=== Begin Enclosure ===
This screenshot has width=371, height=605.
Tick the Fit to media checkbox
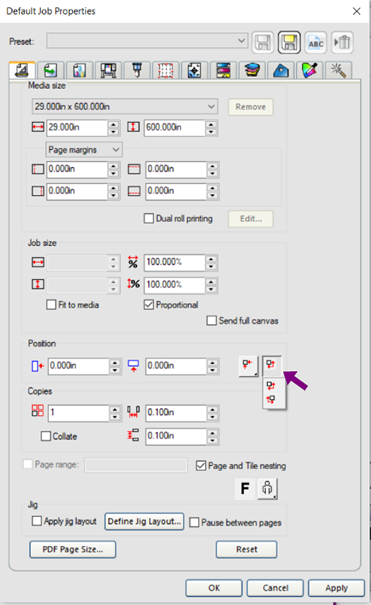pyautogui.click(x=51, y=305)
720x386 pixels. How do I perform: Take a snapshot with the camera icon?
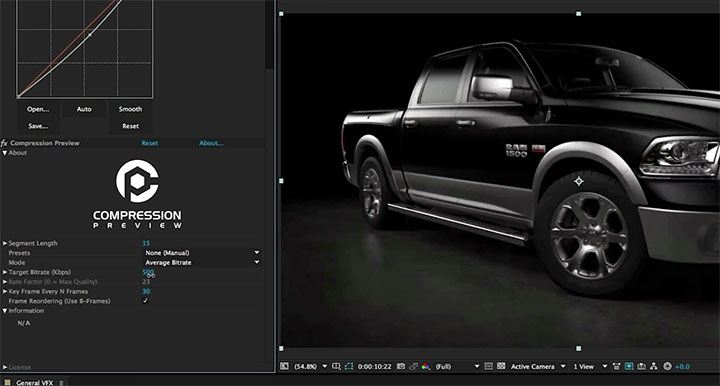[401, 366]
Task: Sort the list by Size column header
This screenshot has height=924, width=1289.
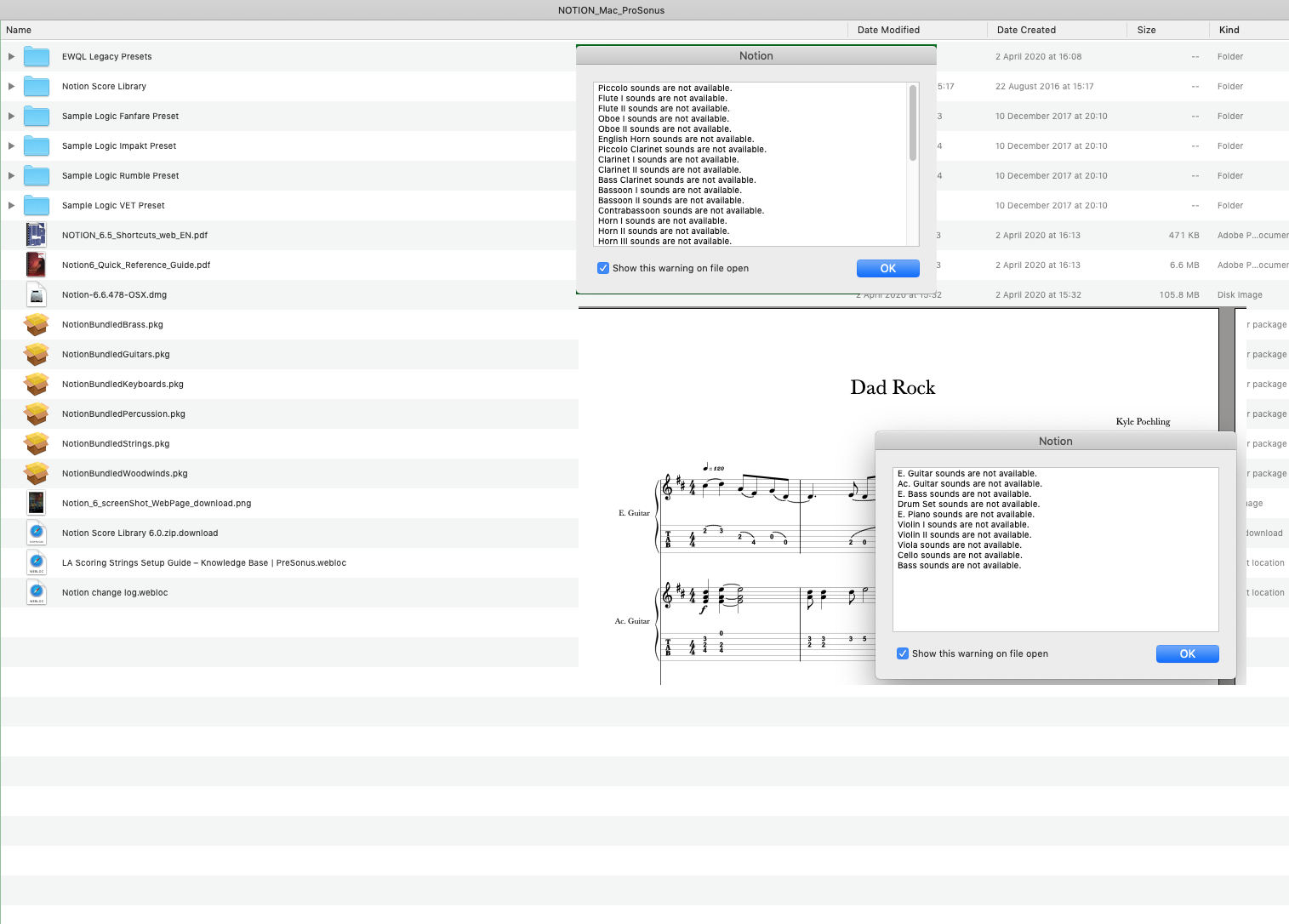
=== End Enclosure ===
- [EXERCISE DESCRIPTION]: Tally the lines of the material in which the string "height" appears. Give the tally and nothing else.

- [SOLUTION TO THE EXERCISE]: 2